IVRへのお誘い

牧嶋惇

外科っぽいけど外科ではない、
ニッチな領域ではあるが可能性は無限大。

突然だが金曜日の朝9時、アンギオ室を覗いてみよう。仮の話だぞ仮の。アンギオ室ってどこ?大学なら外来棟2階、CT室横のAIMIT(先端画像・低侵襲治療センター)だ。前を通ったことぐらいあるのでは。
覗いてみると先生たちが慌ただしく働いている。HCCに対するTACE。透析シャントに対するVAIVT(経皮的シャント拡張術)。CVポート留置。下肢ASOに対するバルーン拡張。大胆かつ繊細に、ディスカッションしながら和気藹々と手技をこなしていく。

手技内でのストラテジーを組むのは自分だ。手技は道具選びから始まっている。どのカテーテルを使おう、今日はこのシステムで、新しいコイルを試してみようetc・・・。手技中も考えることは山ほどある。あの血管に入れるならこのカテーテル、ワイヤーの曲げはこのくらい、ここに血管があるはずだetc・・・頭は常にフル回転だ。

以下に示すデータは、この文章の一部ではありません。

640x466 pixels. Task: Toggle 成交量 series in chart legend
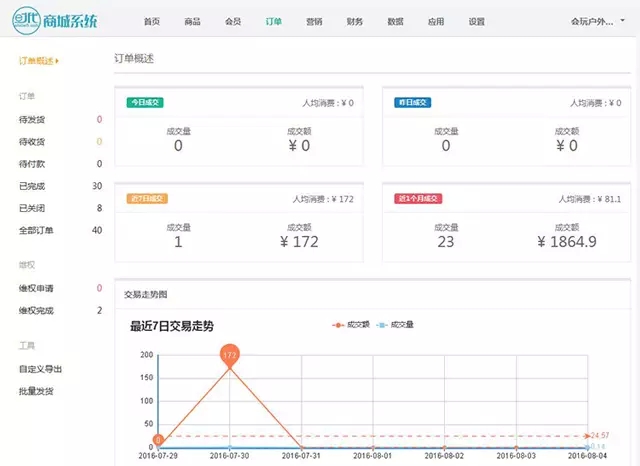point(397,325)
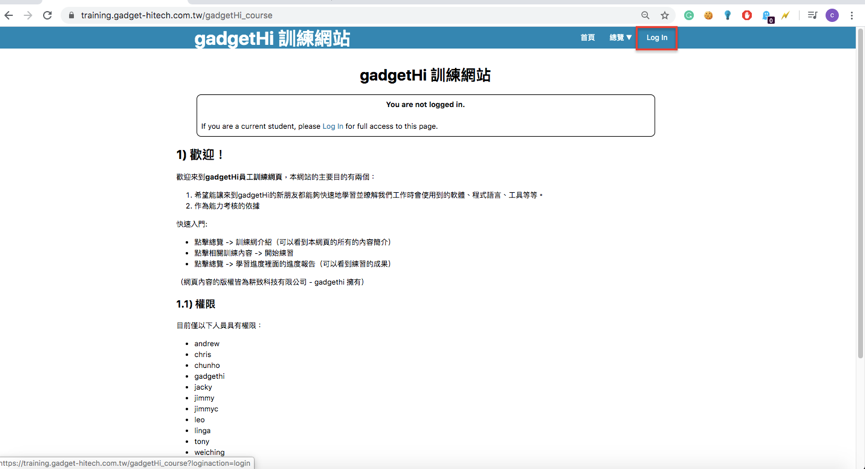Click the browser forward arrow

(28, 15)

カテ室3番の電話が鳴り出した。消化器内科から肝膿瘍ドレナージの依頼だ。消化器外科からは胆道狭窄に対する胆管ドレナージの依頼。臨床医への助け舟、寡黙な職人、困ったときのIVR。他科からの依頼は原則断らない。
今日も17時に予定手技が終わった。一息つくとPHSが鳴る。救急科から骨盤骨折にextravasationがあるとの連絡、緊急アンギオだ。IVRは24時間365日、いつでも対応する。

手も使うがアタマも使う。
血管系も非血管系も、頼まれたら可能な限り穿刺。
手技後のカルテを診てああ良くなってよかったと一息つく。
他科の協力が無いと始まらないけど、他科には必要不可欠な存在。
外科っぽいけど外科ではない、ニッチな領域ではあるが可能性は無限大。

あなたもIVR、してみませんか。